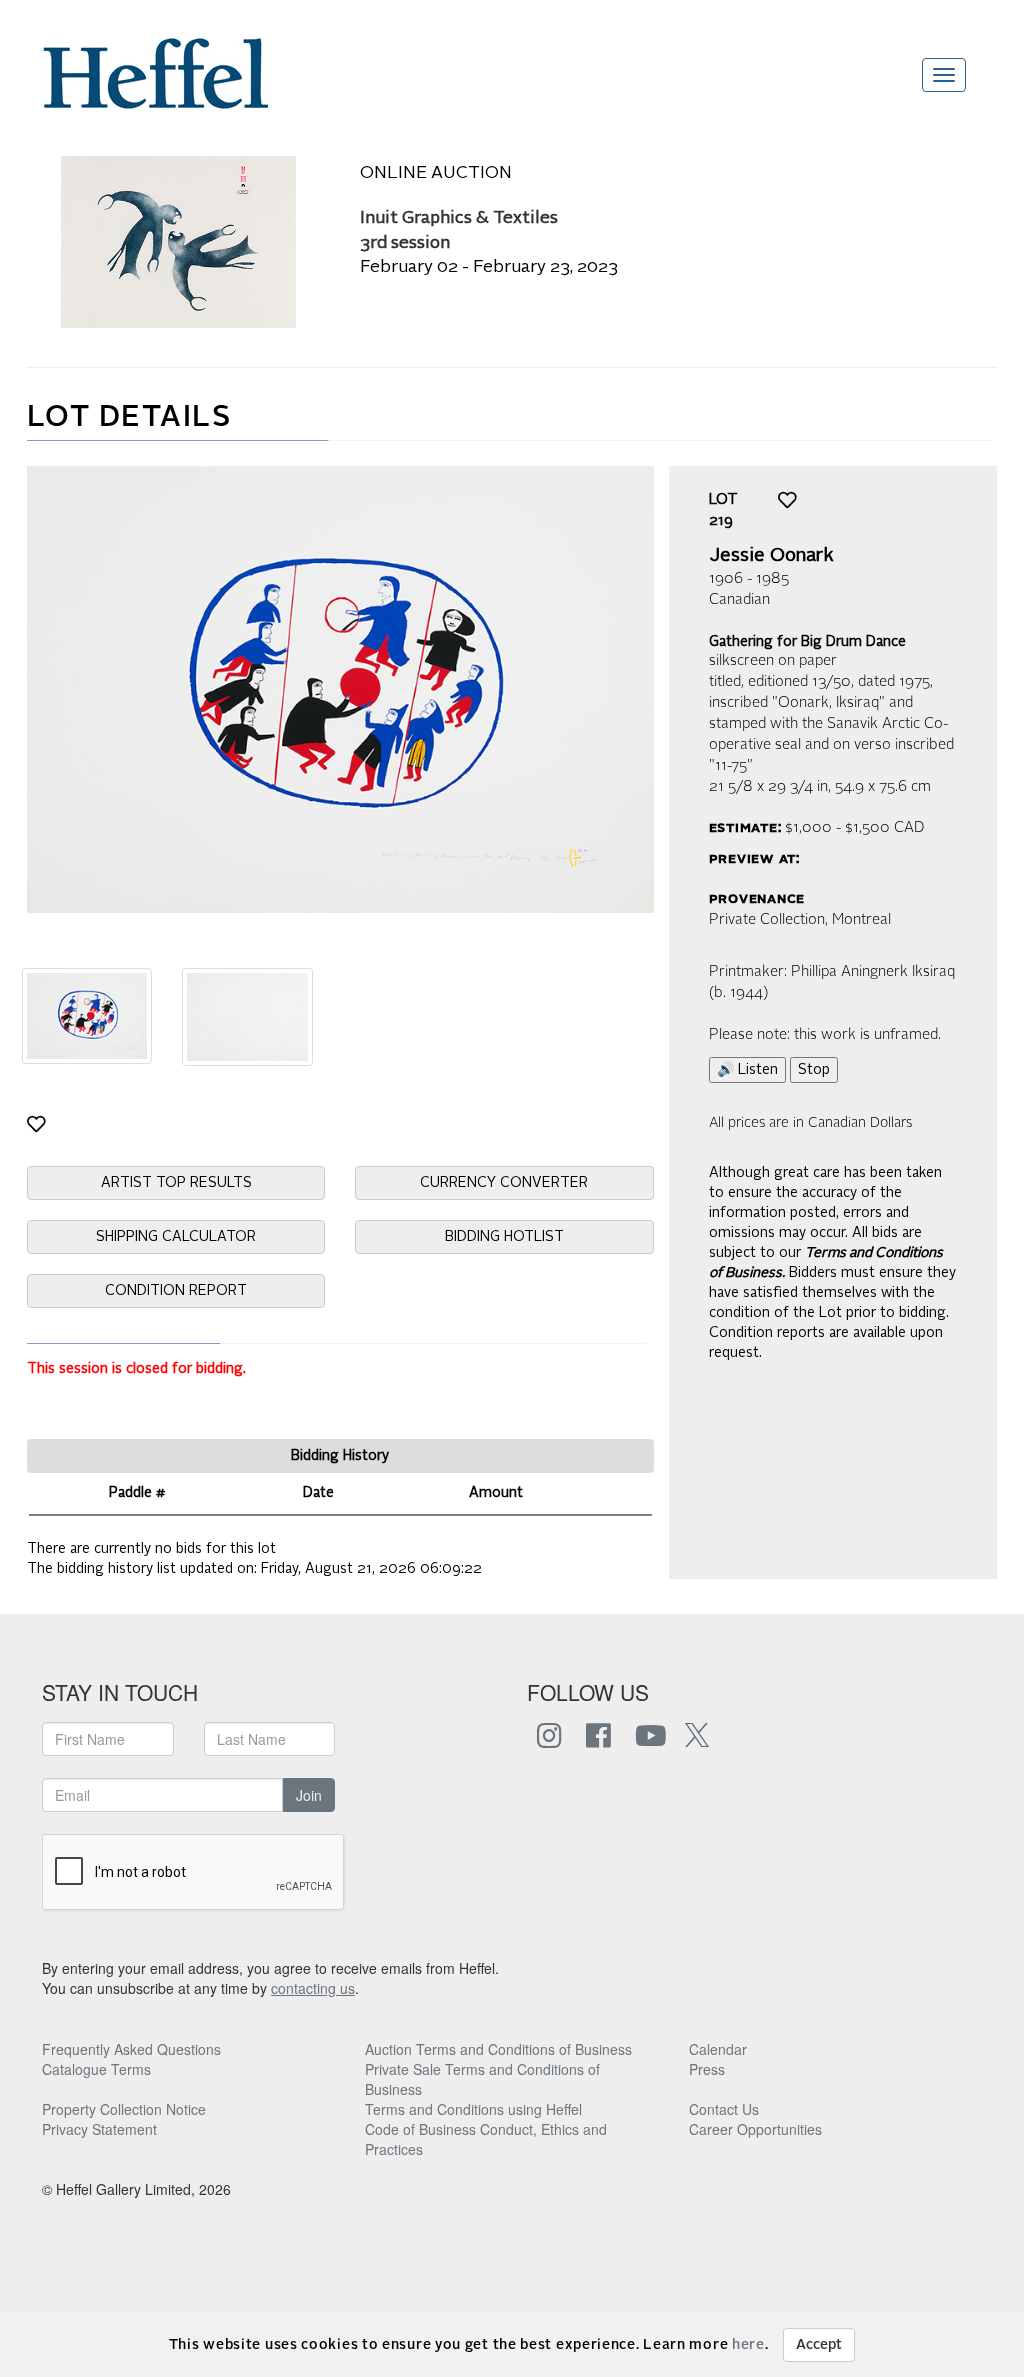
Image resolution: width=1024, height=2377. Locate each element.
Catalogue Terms (96, 2069)
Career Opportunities (755, 2129)
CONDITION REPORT (176, 1291)
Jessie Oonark (771, 556)
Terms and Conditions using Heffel (473, 2109)
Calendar (718, 2049)
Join (309, 1795)
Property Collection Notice (124, 2109)
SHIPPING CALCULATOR (176, 1237)
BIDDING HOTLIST (504, 1237)
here (748, 2345)
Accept (819, 2345)
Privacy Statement (99, 2129)
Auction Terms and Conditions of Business (498, 2049)
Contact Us (724, 2109)
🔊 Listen (747, 1070)
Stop (814, 1070)
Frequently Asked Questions (131, 2049)
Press (707, 2069)
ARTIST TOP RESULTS (176, 1183)
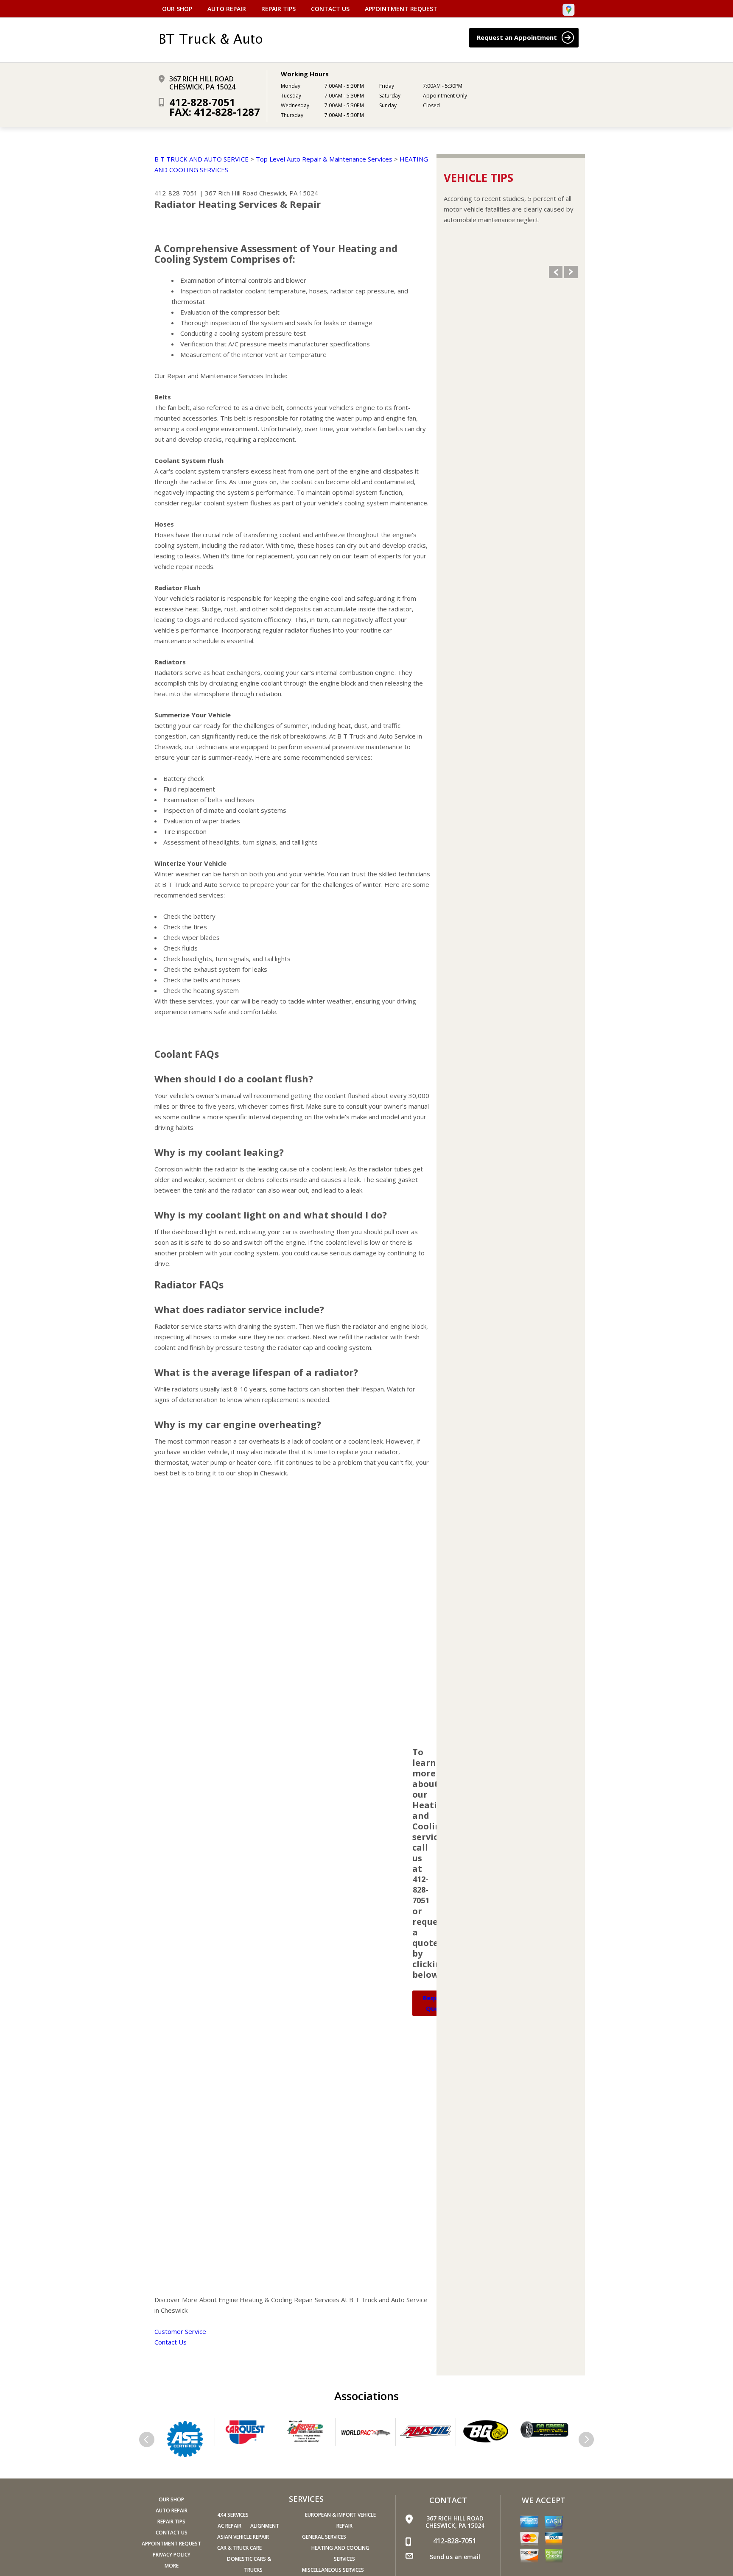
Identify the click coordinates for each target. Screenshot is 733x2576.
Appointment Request (401, 9)
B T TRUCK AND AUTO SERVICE (201, 159)
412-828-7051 (202, 102)
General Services (324, 2536)
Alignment (264, 2525)
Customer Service (180, 2331)
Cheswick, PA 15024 (288, 193)
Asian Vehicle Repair (243, 2536)
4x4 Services (233, 2514)
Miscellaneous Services (333, 2569)
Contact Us (330, 9)
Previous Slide (555, 272)
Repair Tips (278, 9)
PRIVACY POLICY (171, 2554)
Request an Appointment (518, 37)
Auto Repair (226, 9)
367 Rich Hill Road (231, 193)
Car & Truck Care (239, 2547)
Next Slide (571, 272)
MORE (172, 2565)
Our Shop (177, 9)
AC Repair (229, 2525)
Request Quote (436, 2003)
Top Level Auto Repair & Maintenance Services (324, 159)
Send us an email (455, 2557)
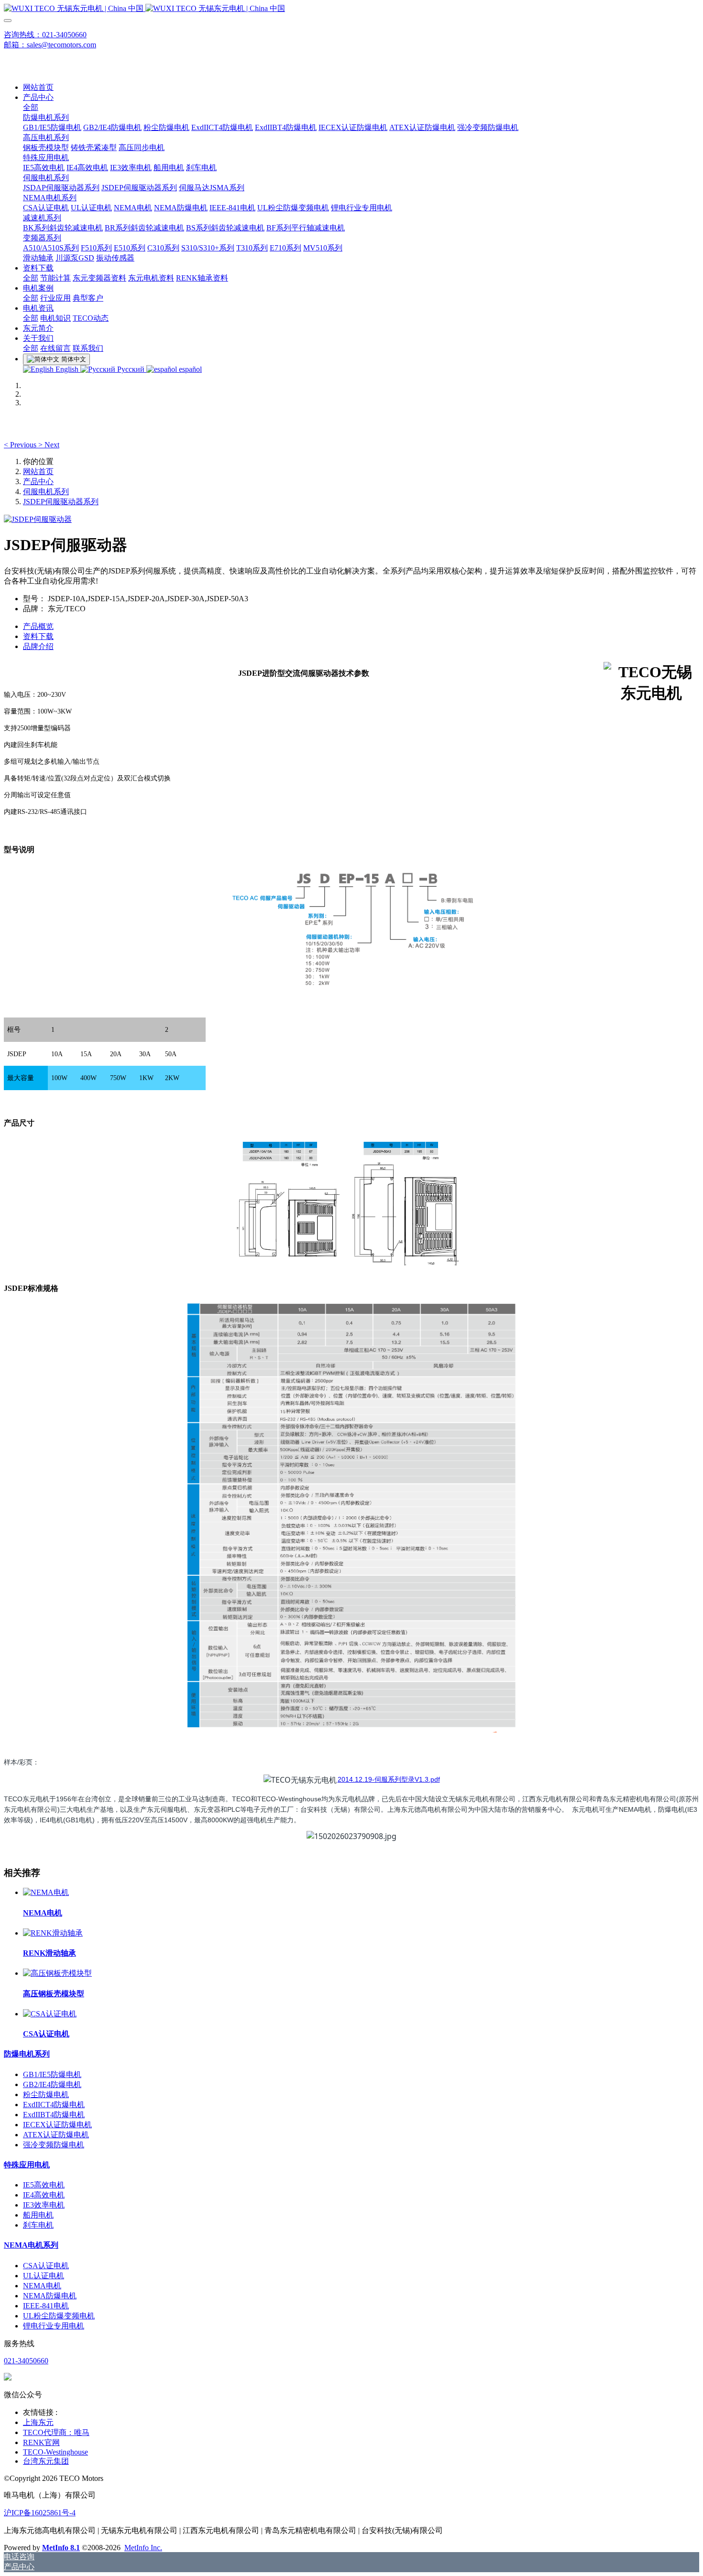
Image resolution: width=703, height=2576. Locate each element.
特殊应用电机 (27, 2165)
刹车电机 (38, 2225)
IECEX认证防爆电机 (57, 2125)
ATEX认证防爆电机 (56, 2135)
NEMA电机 (42, 2286)
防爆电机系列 (27, 2054)
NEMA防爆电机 (50, 2296)
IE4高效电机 (44, 2195)
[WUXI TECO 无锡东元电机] (351, 9)
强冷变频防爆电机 (53, 2145)
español (189, 369)
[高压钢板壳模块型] (57, 1973)
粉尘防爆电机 (46, 2094)
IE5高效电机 (44, 2185)
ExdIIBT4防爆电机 (54, 2115)
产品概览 (38, 626)
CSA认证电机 (46, 2266)
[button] (21, 445)
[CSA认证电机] (50, 2014)
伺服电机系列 (46, 491)
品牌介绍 (38, 646)
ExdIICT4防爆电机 (54, 2104)
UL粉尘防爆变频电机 (59, 2316)
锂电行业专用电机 (53, 2326)
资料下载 (38, 636)
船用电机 (38, 2215)
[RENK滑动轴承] (53, 1933)
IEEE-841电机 (46, 2306)
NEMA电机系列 (31, 2245)
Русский (130, 369)
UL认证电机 (43, 2276)
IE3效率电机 (44, 2205)
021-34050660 (26, 2361)
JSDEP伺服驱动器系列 (61, 502)
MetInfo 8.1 (61, 2548)
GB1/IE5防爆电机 (52, 2074)
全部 (30, 107)
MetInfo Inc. (143, 2548)
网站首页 (38, 87)
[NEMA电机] (46, 1892)
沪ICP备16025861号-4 (40, 2513)
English (67, 369)
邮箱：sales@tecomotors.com (50, 45)
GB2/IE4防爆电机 (52, 2084)
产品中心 (38, 481)
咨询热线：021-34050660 (45, 35)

::::

**PROMPT:**
Set down again, word for word, every line from the one with "Appointment Request (401, 9)" to the one with "刹车电机 (38, 2225)" in the entries above, and omit the pictures.

**TASK OUTPUT:**
Appointment Request (401, 9)
B T TRUCK AND AUTO SERVICE (201, 159)
412-828-7051 (202, 102)
General Services (324, 2536)
Alignment (264, 2525)
Customer Service (180, 2331)
Cheswick, PA 15024 (288, 193)
Asian Vehicle Repair (243, 2536)
4x4 Services (233, 2514)
Miscellaneous Services (333, 2569)
Contact Us (330, 9)
Previous Slide (555, 272)
Repair Tips (278, 9)
PRIVACY POLICY (171, 2554)
Request an Appointment (518, 37)
Auto Repair (226, 9)
367 Rich Hill Road (231, 193)
Car & Truck Care (239, 2547)
Next Slide (571, 272)
MORE (172, 2565)
Our Shop (177, 9)
AC Repair (229, 2525)
Request Quote (436, 2003)
Top Level Auto Repair & Maintenance Services (324, 159)
Send us an email (455, 2557)
Image resolution: width=703, height=2576. Locate each element.
特殊应用电机 (27, 2165)
刹车电机 (38, 2225)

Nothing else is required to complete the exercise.